The other point Tolstoy constantly pushes is that Napoleon is no genius, no great General, just a lucky (presumably very lucky) fool, who got his way until he came up against Kutuzov. According to Tolstoy, Kutuzov has been roundly abused by all historians, and even by most of his contemporaries for losing the battle of Austerlitz, for losing the battle of Borodino, for abandoning Moscow, and a few months later for failing to pursue the fleeing French army and destroying it and capturing Napoleon. Tolstoy makes out that all these events (except maybe Austerlitz, where the probem was the Austrian army, not the Russian one) were actually planned and executed in exactly the way they happened by Kutuzov, who forsaw that any other plan might lead to immense losses for the Russian army and the Russian people. This is not believable. Tolstoy's writing is unfortunately, for some reason not clear to me, tendentious and prejudiced.

Finally, overall I like the book, and am happy I spent about two months reading it. I like the way Tolstoy ignores conventions and writes now about individual people (mainly the Bolkonski, Rostov and Bezhukov families - like a soap opera), now talks about historical figures (like Napoleon and Tsar Alexander I and many of the generals and diplomats), and now just discusses history and the historical significance of the events. He sometimes takes an overall view of history; sometimes a broad view of some historical event, usually a battle, or the burning of Moscow; sometimes gives a ground-level desription of the event; and sometimes a description a individual feelings and hurts and passions. There is immense detail about Russian upper class life, and from the point of view of literature, there is no complaint at all to make - i.e. if the book is seen as a novel.

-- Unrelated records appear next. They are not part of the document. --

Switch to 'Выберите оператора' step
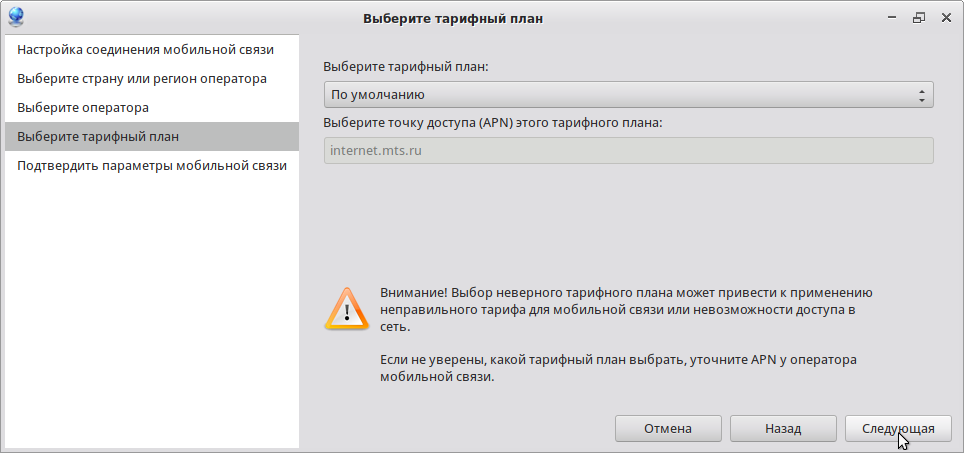This screenshot has height=453, width=964. point(83,107)
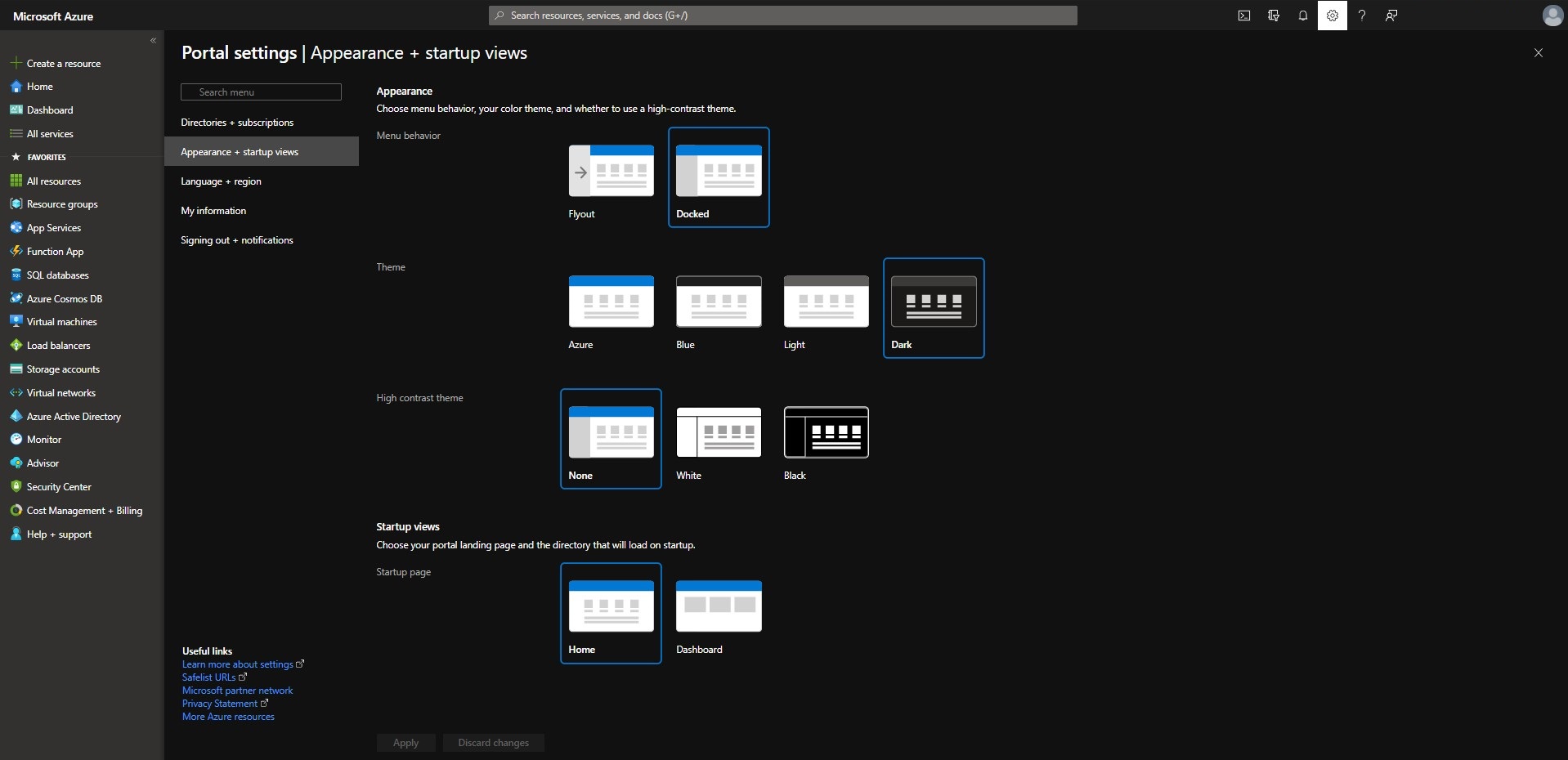The height and width of the screenshot is (760, 1568).
Task: Click the Search menu input field
Action: [x=261, y=92]
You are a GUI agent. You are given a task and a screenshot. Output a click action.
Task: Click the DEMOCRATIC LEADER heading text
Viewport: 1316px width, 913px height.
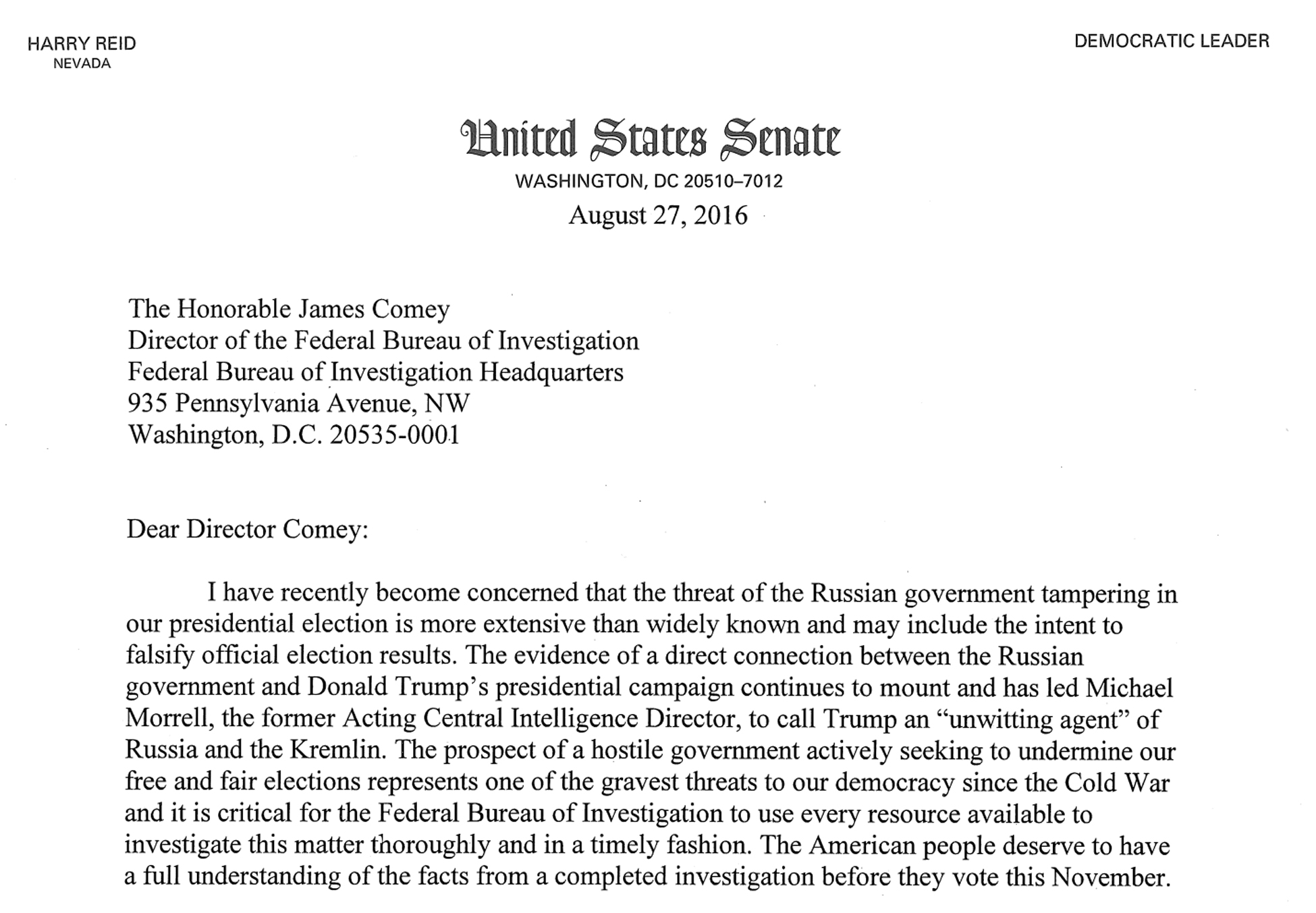point(1172,41)
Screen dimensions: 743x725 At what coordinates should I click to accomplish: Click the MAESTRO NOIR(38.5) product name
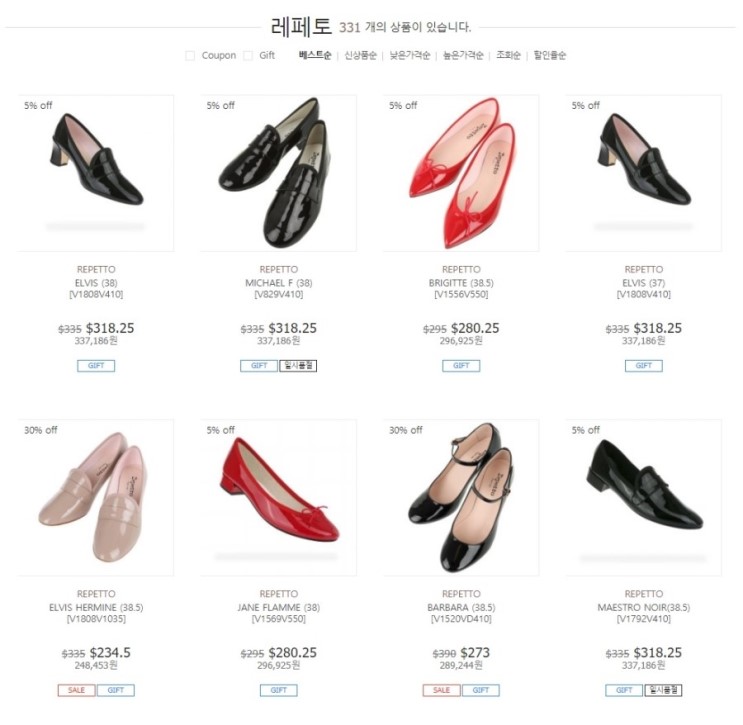coord(643,607)
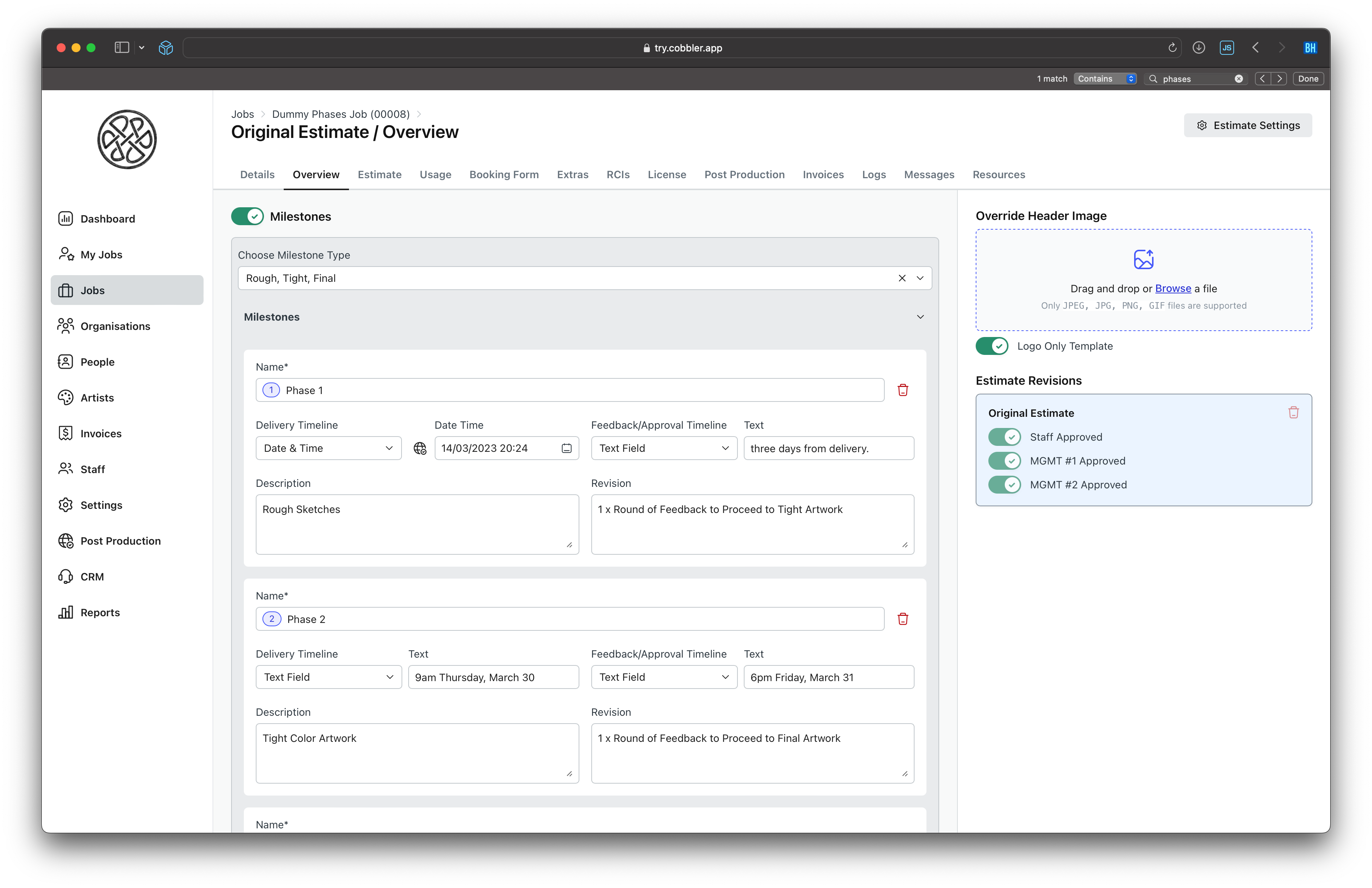Image resolution: width=1372 pixels, height=888 pixels.
Task: Switch to the Post Production tab
Action: (x=744, y=174)
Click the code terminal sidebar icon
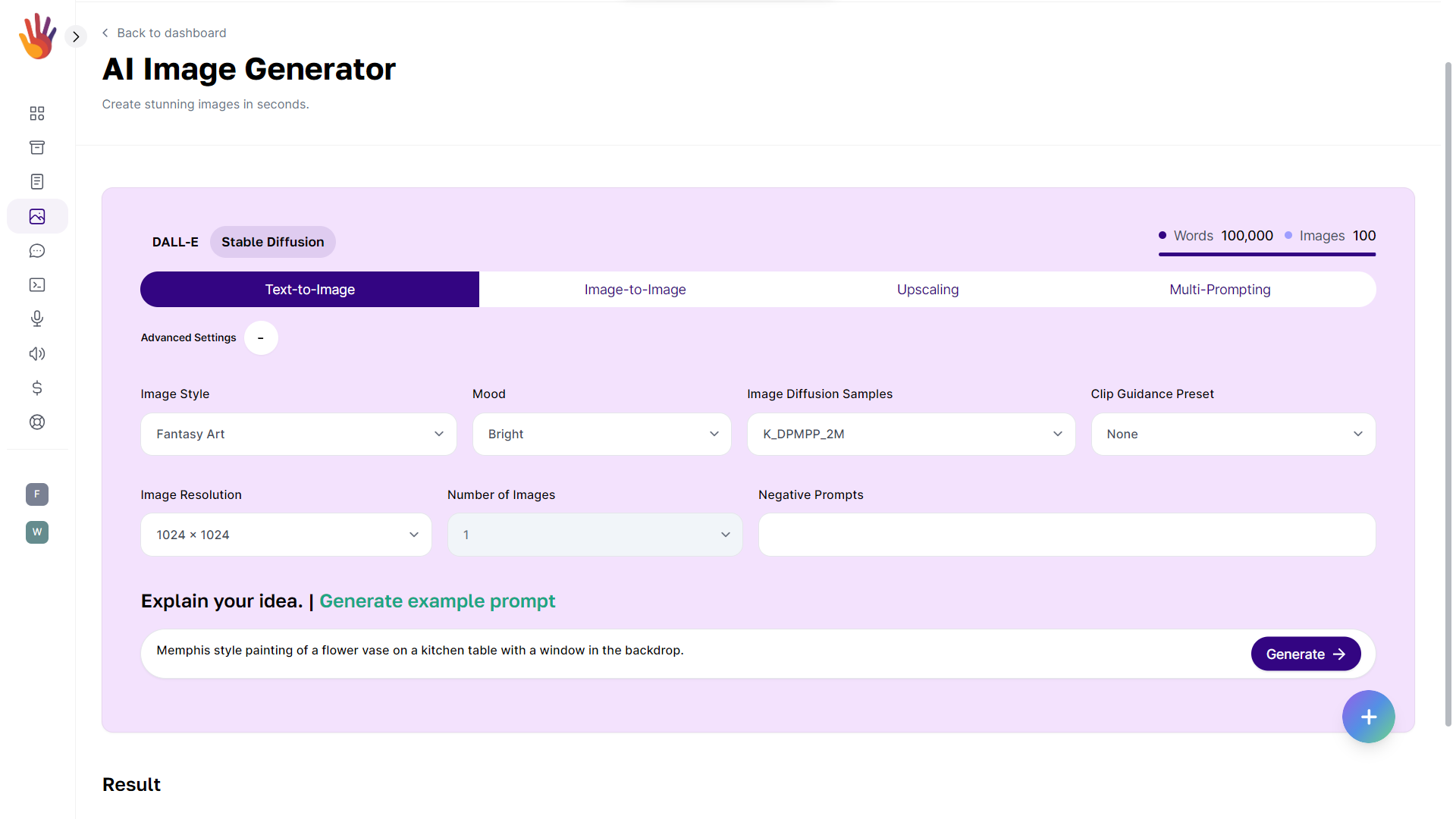Viewport: 1456px width, 819px height. pyautogui.click(x=37, y=285)
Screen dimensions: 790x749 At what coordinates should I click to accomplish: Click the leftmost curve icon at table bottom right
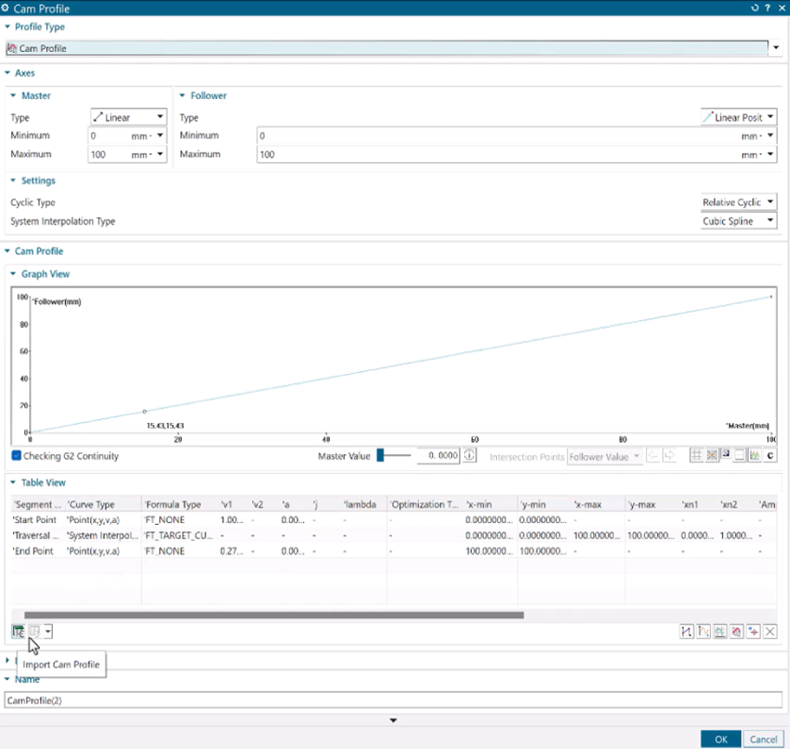(687, 631)
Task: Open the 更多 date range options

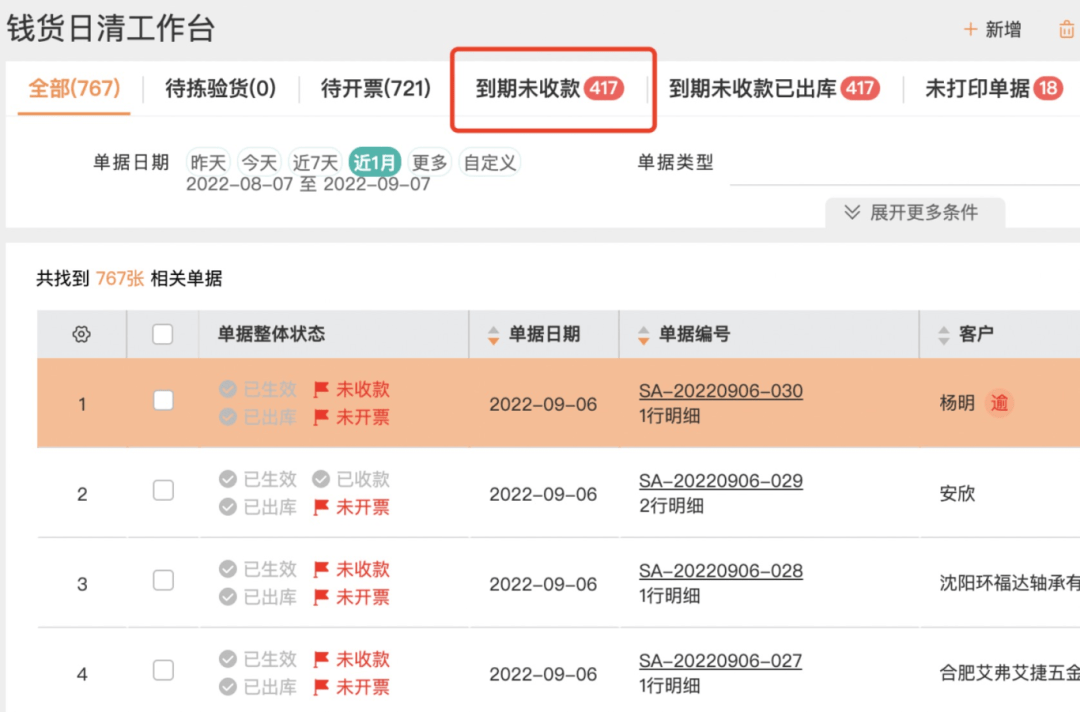Action: point(428,161)
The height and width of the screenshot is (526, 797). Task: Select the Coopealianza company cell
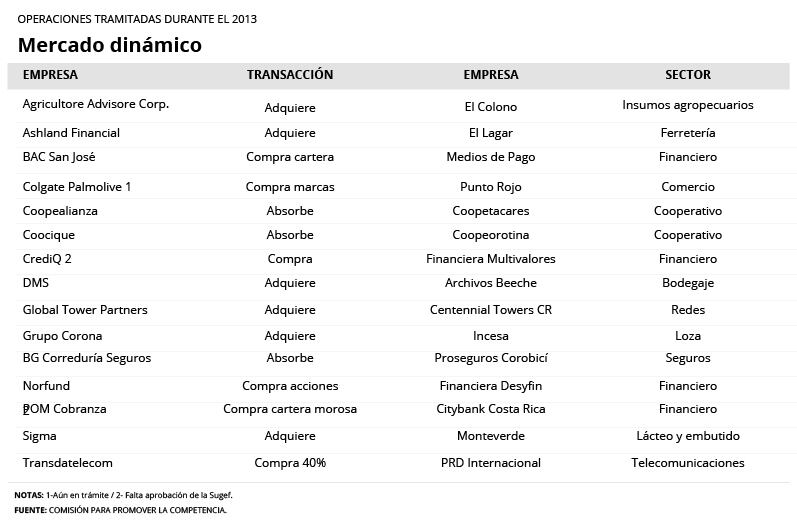click(x=60, y=211)
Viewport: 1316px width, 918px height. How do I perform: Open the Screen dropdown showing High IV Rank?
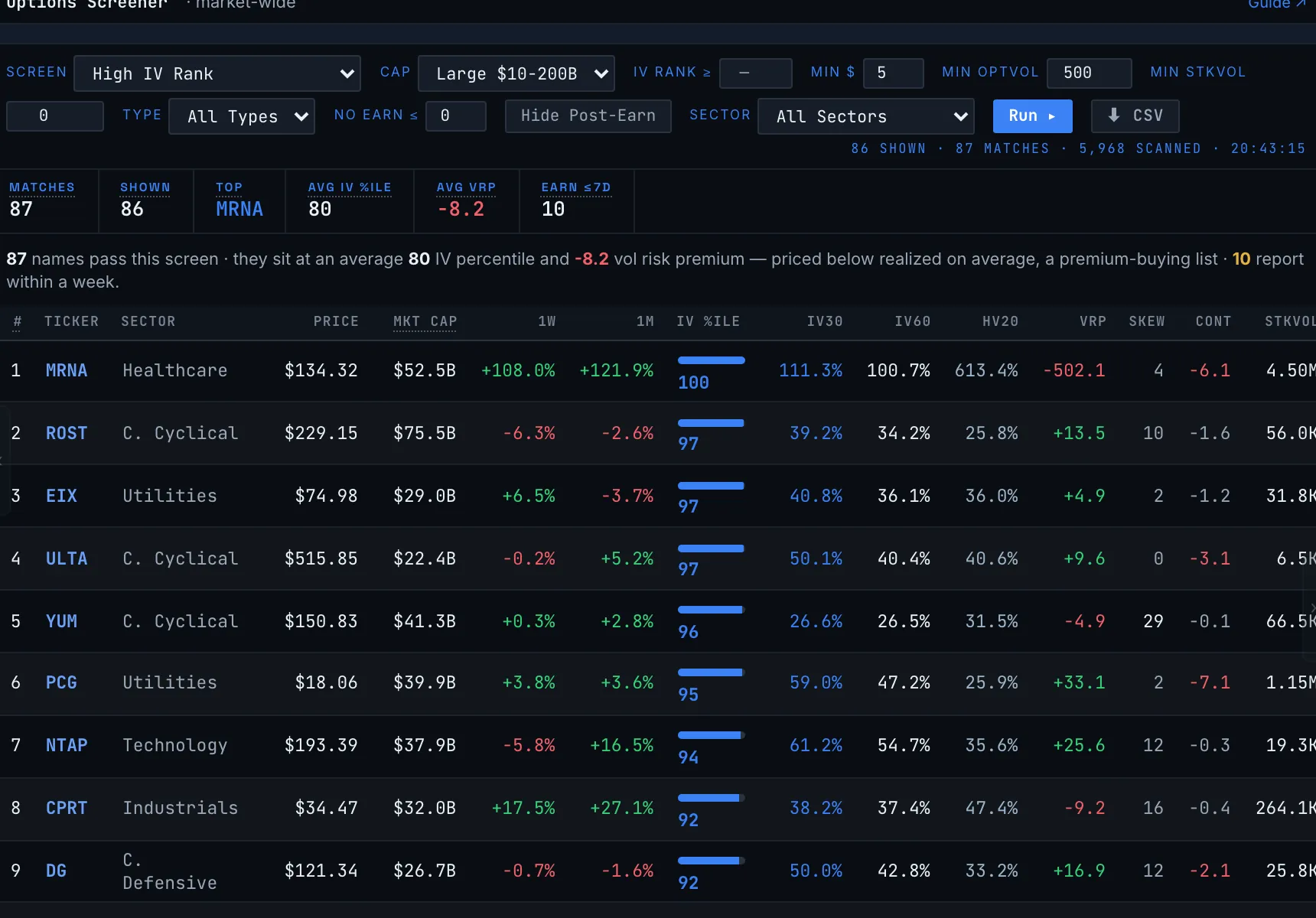click(x=217, y=73)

But as a history, it fails, because Tolstoy is not fair enough to other views of history, and seems to have almost a religious urge to make his readers see his point of view of history as destiny. Another major complaint I personally have against the book is his concentration on the upper class feudal view. He appears to have absolutely no clue about (or at least he doesn't write about) the lives of the peasants, the serfs, the small tradesmen, the govt. officials, the foot soldiers, in fact the vast majority of the population. This despite the fact that he believes that unless all these people act in a certain way, history will not happen, not by the acts of individuals. War and Peace is certainly not a Howard Zinn-like 'A People's History of the Napoleonic campaign", and doesn't set out to be one. But ignoring 99% of the people involved hardly makes the book representational of those times.

Final word: I would like to read the book again, but not for many years, and the next time I hope I get a more comfortable print (maybe Kindle?)

A few quotes:

Page 289, Book V Chap. VI "What was needed for sucess in the service was not effort or work or courage or perserverance, but only the knowledge of how to get on with those who can grant rewards"

Page 425, Book VII Chap. X "...does it ever happen to you feel as if there were nothing more the come - nothing; that everything good is past? And to feel not exactly dull, but sad?" - Natasha Rostov, 16 years old.

Pgae 852 Book XIV Chap. XII "...Pierre had learned...that man is created for happiness, that happiness is within him, in the satisfaction of simple human needs, and that all unhappiness arises not from privation but superfluity."

Page 861 Book XIV Chap. XVIII "There is no greatness where simplicity truth and goodness are absent."

Page 888 Book XV Chap. XII "He felt like a man who, after straining his eyes to see into the far distance, finds what he sought at his very feet."

Page 908 Epilogue I Chapter I "If we admit that human life can be ruled by reason, the possibility of life is destroyed."

Page 932 Epilogue I Chapter XII "The most expensive luxury [is] the kind of life that can be changed any moment"

Page 968 Epilogue II Chapter IX "The farther I go back in memory,...the more doubtful becomes my belief in the freedom of my actions."